- Poster
- Directed by: Jeremy Culver
- Screenplay by: Jeremy Culver and Morgen Culver;
- Story by: Jeremy Culver and Morgen Culver
- Produced by: Kim Waltrip;
- Starring: Charleene Closshey; Robert Loggia; Naomi Judd; Booboo Stewart; Tyler Ritter; Jake Sandvig; Greer Grammer;
- Cinematography: Jeff Osborne
- Edited by: Sandy S. Solowitz
- Music by: Charleene Closshey
- Production companies: Two Roads Picture Co. (previously Evergreen Productions), Kim&Jim Productions
- Distributed by: Arc Entertainment, Spotlight Pictures
- Release date: November 4, 2014 (United States);
- Running time: 98 minutes
- Country: United States
- Language: English

= An Evergreen Christmas =

An Evergreen Christmas is a 2014 American holiday independent film written by Jeremy Culver and Morgen Culver and directed by Jeremy Culver as Culver's first narrative feature. The film stars Charleene Closshey, Robert Loggia, Naomi Judd, Tyler Ritter, Booboo Stewart, Greer Grammer and Jake Sandvig and is set in the fictional town of Balsam Falls, Tennessee. Principal photography began in Charlotte, North Carolina in February 2013. The film released direct to DVD on November 4, 2014, with premiere theater screenings in Nashville, TN and Tampa, FL. The film was available on Netflix for 38 months from December 20, 2014, until January 21, 2018. The film is rated PG.

==Cast==
- Main
- Charleene Closshey as Evergreen “Evie” Lee
- Robert Loggia as “Pops”
- Naomi Judd as Miss Honey
- Tyler Ritter as Adam Milloy
- Booboo Stewart as Angel Velenquez
- Greer Grammer as Annabelle Jones
- Jake Sandvig as Chez Walsh
- Supporting
- Brantley Pollock as Thomas
- Tiz McWilliams as Becky Tamora
- Jesse Moore as Joe
- Sal Lopez as Jose Velenquez
- Dyana Ortelli as Rosie Velenquez
- Alex Van as Jacob Jones
- Skyler Stonestreet as Babette
- Additional
- Don Hartman as the Inspector
- Russell Cook as Owen Lee
- Jonathan Bedford as the Shepherd DJ
- Charles Closshey as Pat

==Reception==
The film received mixed reviews.

Reviewer Donna Rolfe of The Dove Foundation called the holiday movie "charming", further adding the film "is a heartwarming story about living your dreams and not just chasing them. Many children have moved away from their homes to places they thought may be better, only to find out there is no place better than where they grew up to find their dreams."

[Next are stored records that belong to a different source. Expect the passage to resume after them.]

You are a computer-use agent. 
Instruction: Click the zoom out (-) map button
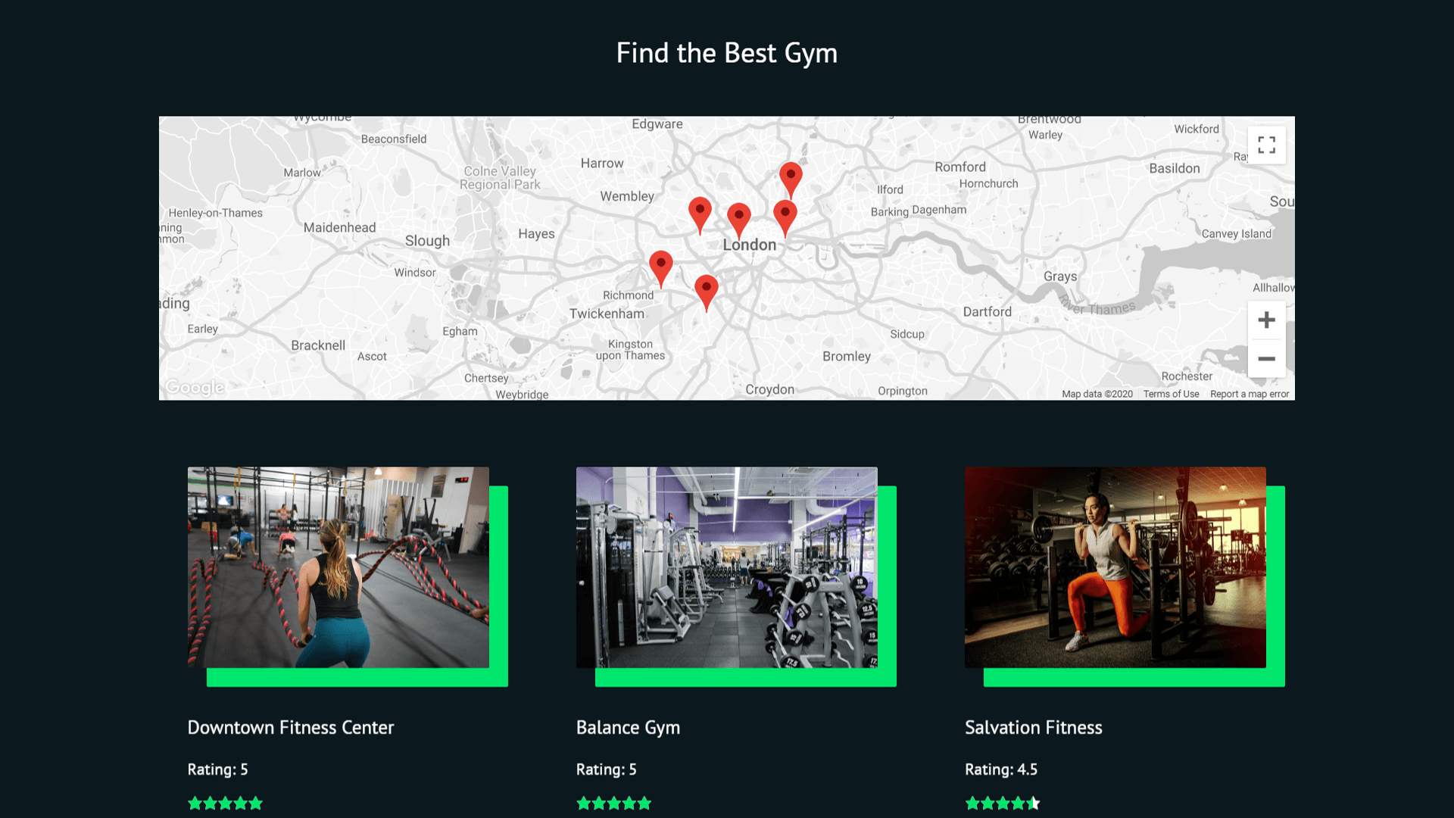pyautogui.click(x=1266, y=358)
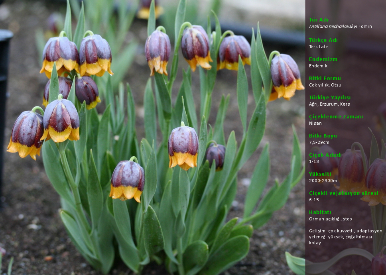
Task: Click the 'Çiçekli vejetasyon süresi' heading
Action: [343, 193]
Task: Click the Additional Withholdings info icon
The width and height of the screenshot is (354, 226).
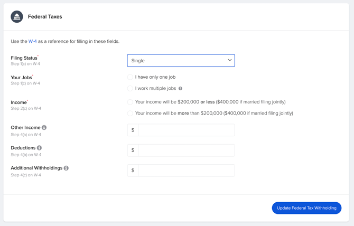Action: (x=66, y=168)
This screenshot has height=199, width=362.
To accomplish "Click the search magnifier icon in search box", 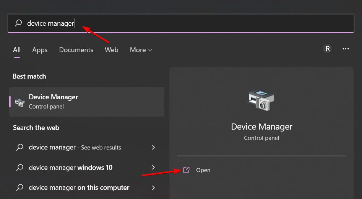I will coord(18,23).
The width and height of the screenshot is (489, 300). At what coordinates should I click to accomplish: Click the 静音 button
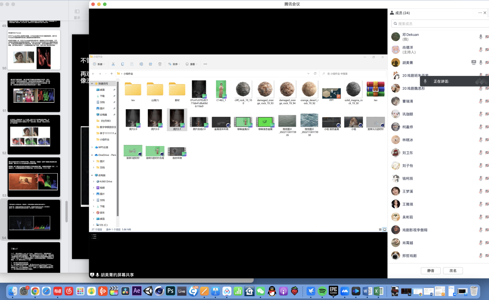[x=430, y=270]
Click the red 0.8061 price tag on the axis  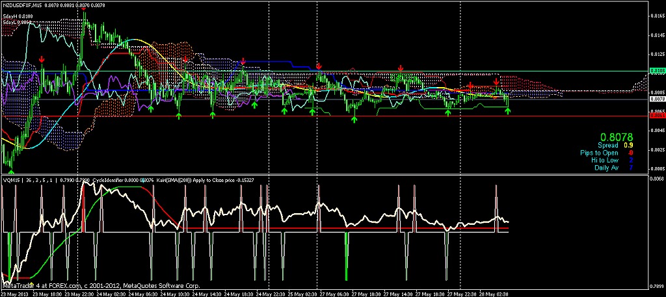[x=656, y=117]
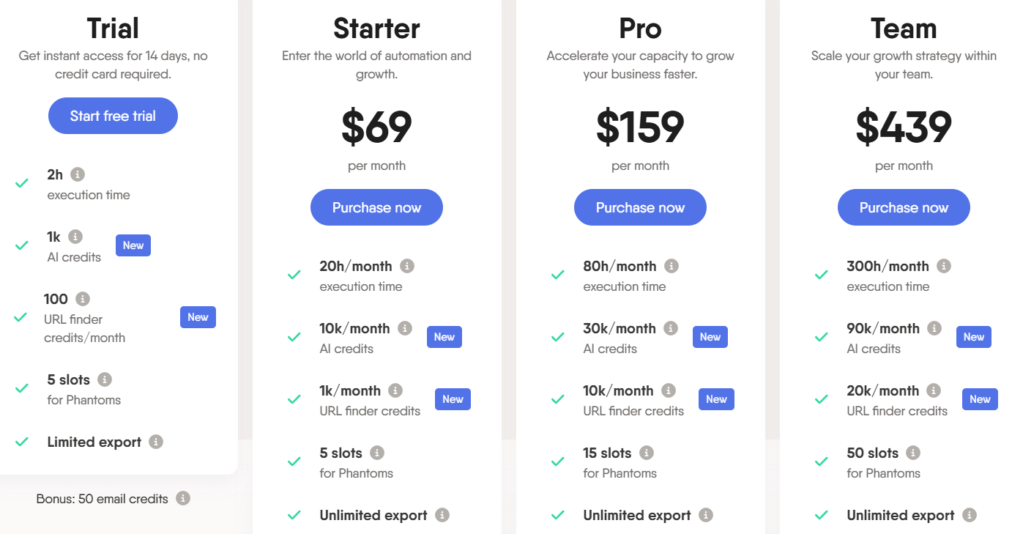Click the info icon beside Pro's Unlimited export
Viewport: 1012px width, 534px height.
point(705,515)
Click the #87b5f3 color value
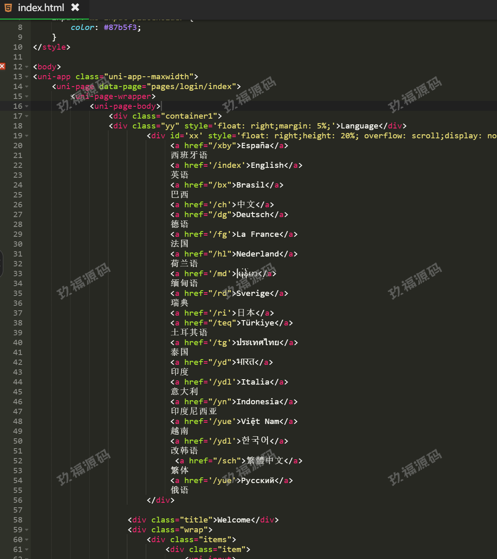 pyautogui.click(x=120, y=27)
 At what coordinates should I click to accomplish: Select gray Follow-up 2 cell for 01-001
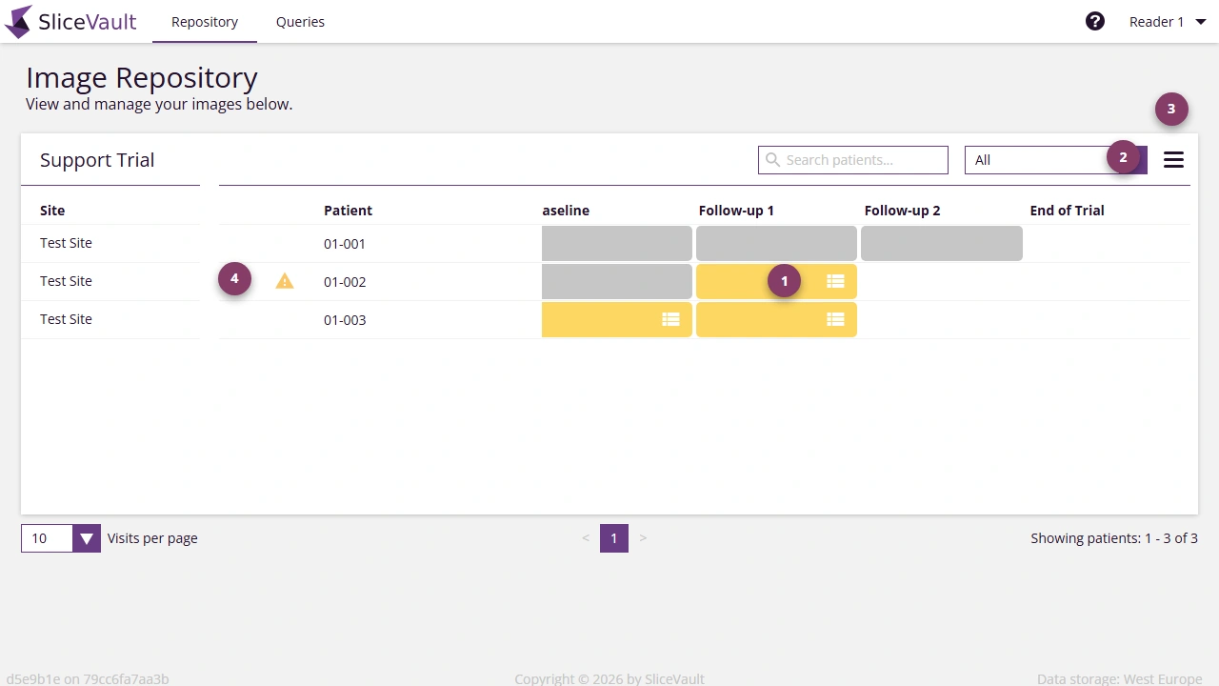941,244
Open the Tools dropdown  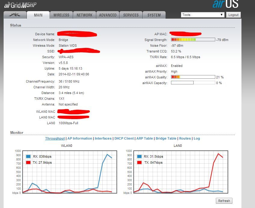tap(203, 15)
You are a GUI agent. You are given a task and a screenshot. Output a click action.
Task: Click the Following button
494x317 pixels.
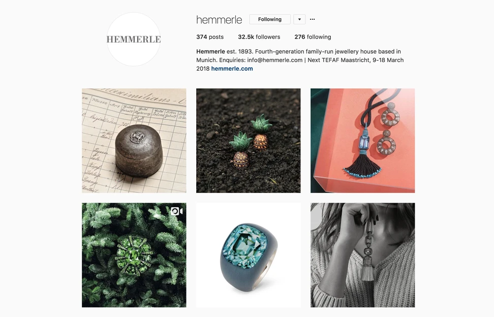click(270, 19)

In her review for Common Sense Media, Renee Schonfeld rated An Evergreen Christmas two stars from five, concluding: ... "Ms. Closshey, recognized as a talented musician, wrote the music, participated in the filmmaking, and clearly wants to add acting to her résumé; it’s an adequate effort. Overall it's an OK but uninspired film for older kids and teens that's unlikely to inspire multiple viewings."